Después de un momento de
descanso, lo que tardaron en cruzar las miradas y acercarse uno a otro a paso lento,
preciso, tanteando el terreno que los separaba, se encarnizaron en la última
lucha a muerte, sin piedad, con todas sus fuerzas que ya eran pocas. Las
espadas cruzaban el aire secando con este la sangre de tantos cuerpos a los que
habían dado muerte.
Ya casi no podían con su propio cuerpo, el peso de la espada, de
su propia espada a veces les hacía perder el equilibrio hasta que, en un
traspié uno de ellos cayó aparatosamente al suelo. La fatiga le impidió
levantarse rápidamente, su espada había quedado fuera del alcance de su mano. Sintió
la angustia de la muerte. Quiso implorar clemencia pero su adversario ya estaba
atravesando con la espada su pecho para llegar al corazón.
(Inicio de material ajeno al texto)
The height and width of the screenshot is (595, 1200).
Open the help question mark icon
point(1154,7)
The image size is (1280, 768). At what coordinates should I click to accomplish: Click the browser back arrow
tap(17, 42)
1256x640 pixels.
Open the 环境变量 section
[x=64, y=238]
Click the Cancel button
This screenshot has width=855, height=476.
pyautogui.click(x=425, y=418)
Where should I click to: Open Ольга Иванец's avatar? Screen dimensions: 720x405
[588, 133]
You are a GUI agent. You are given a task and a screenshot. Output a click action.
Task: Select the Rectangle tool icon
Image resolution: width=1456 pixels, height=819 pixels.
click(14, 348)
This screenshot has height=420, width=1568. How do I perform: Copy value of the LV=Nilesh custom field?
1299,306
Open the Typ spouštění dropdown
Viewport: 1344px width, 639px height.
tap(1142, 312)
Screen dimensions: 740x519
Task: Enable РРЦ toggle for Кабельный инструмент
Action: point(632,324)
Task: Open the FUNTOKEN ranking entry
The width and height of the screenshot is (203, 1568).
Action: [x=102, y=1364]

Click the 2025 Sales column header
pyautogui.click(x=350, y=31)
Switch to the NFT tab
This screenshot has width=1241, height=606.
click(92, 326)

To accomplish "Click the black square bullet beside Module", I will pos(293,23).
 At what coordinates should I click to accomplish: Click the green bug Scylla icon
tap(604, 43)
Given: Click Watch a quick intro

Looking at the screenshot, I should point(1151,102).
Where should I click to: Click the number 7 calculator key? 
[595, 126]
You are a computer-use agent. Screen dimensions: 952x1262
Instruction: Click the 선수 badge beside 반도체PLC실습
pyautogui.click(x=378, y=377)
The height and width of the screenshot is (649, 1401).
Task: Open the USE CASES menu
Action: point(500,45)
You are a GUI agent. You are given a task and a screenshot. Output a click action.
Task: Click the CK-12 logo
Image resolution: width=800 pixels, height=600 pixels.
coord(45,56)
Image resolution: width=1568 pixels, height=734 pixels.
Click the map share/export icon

Un esbozo de sonrisa
y a la vez placer se dibujaba en sus labios. Fue la última imagen que pudo ver,
después todo fue oscuro, en tinieblas.
El vencedor se hizo con el
cáliz, el secreto tan bien guardado en aquel cofre que unos defendieron y otros
ansiaron hasta dar su vida por ello.
Por fin arrebatado, solo uno de ellos, el vencedor, bebió aquel vino, aquel
afrodisíaco líquido que sabía le daría la vida eterna, que lo haría inmortal.
Por eso siempre estuvo custodiado.
Su leyenda en la base de la copa decía que para dar la inmortalidad de uno
muchos otros deberían morir, y así fue.